_Exercise instructions_:
I'd like the entries reproduced exactly, with the images omitted.

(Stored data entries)
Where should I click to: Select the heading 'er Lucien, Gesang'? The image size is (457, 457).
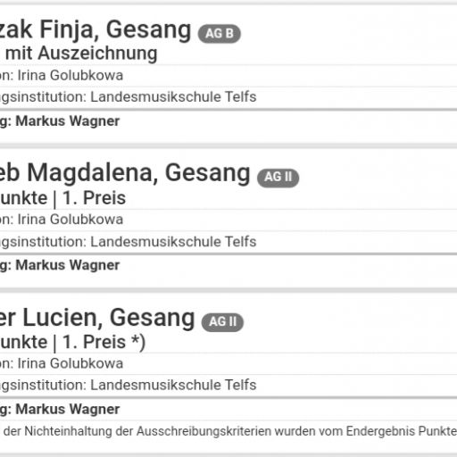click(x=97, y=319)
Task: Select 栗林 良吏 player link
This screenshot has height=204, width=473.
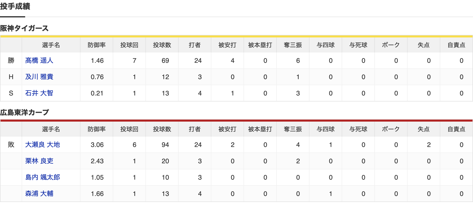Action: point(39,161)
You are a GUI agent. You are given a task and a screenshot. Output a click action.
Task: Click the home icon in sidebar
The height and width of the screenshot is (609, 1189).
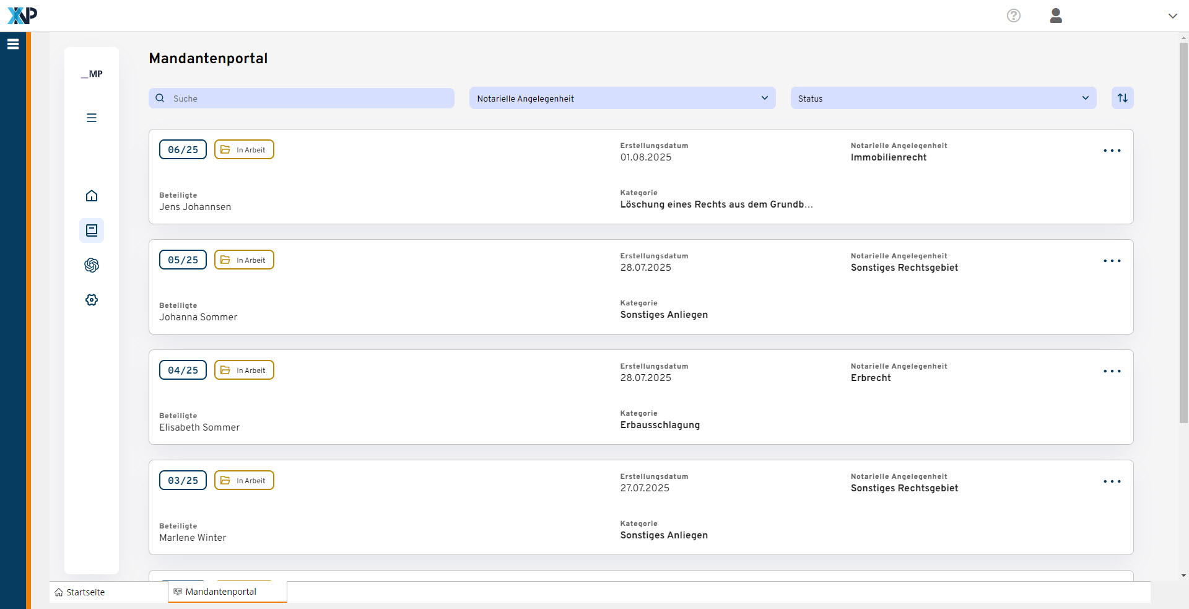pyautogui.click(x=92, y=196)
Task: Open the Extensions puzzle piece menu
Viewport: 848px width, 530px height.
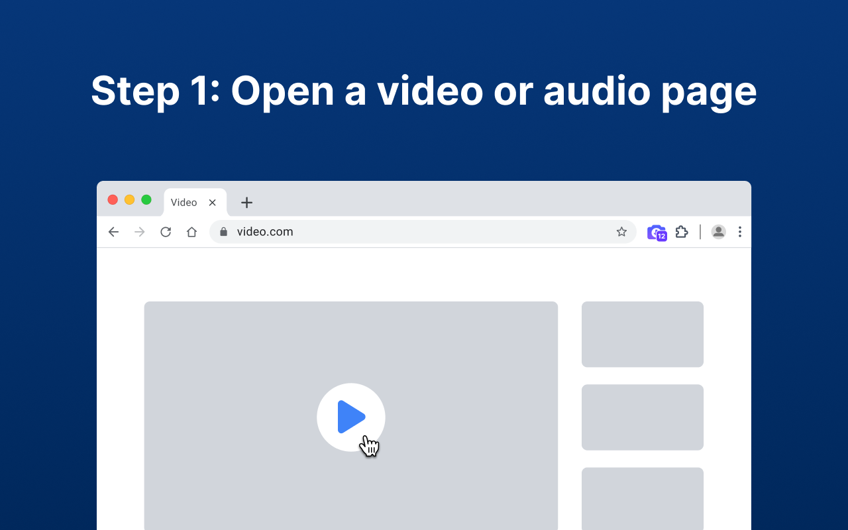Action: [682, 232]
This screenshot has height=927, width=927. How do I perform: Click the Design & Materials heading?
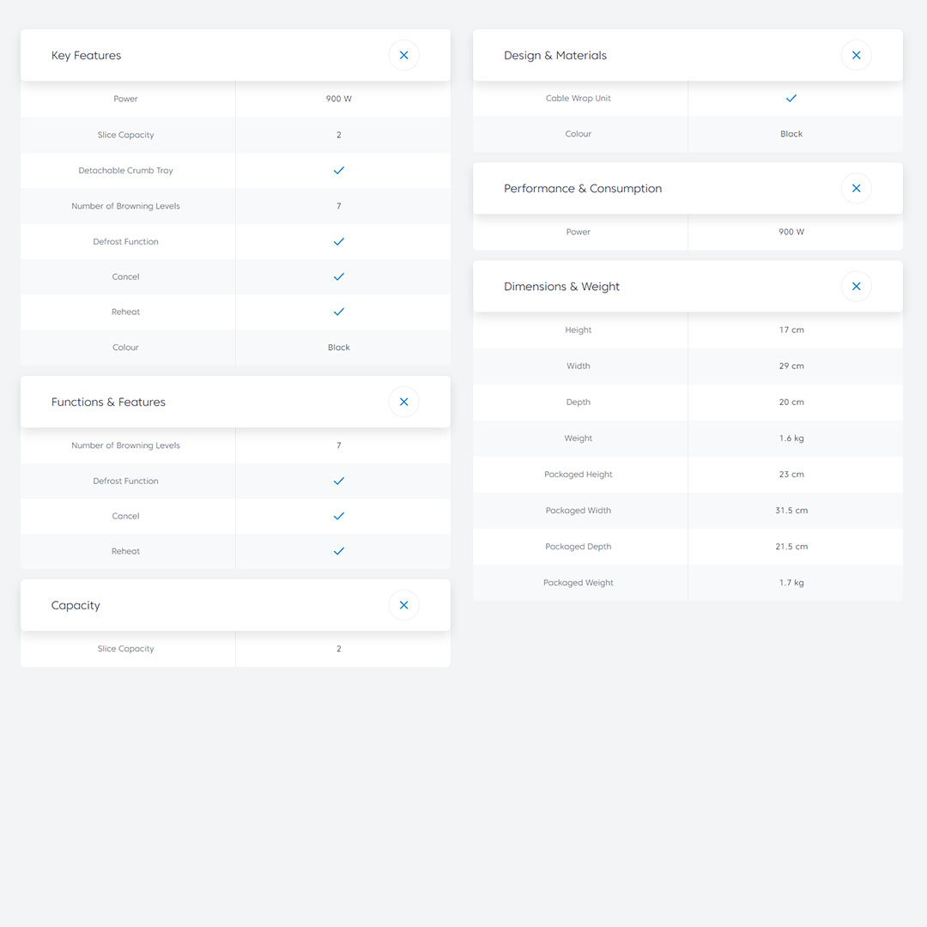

_Problem solution_:
Where should I click to: Select the heading 'er Lucien, Gesang'? The image size is (457, 457).
click(x=97, y=319)
Task: Select 栗林 良吏 player link
This screenshot has height=204, width=473.
Action: point(39,161)
You are a GUI agent. You are given a task and a screenshot. Output a click action.
Task: Click the home icon in sidebar
The height and width of the screenshot is (609, 1189).
pyautogui.click(x=92, y=196)
Task: Open the Extensions puzzle piece menu
Viewport: 848px width, 530px height.
Action: [682, 232]
This screenshot has height=927, width=927. How do I perform: Click the Design & Materials heading?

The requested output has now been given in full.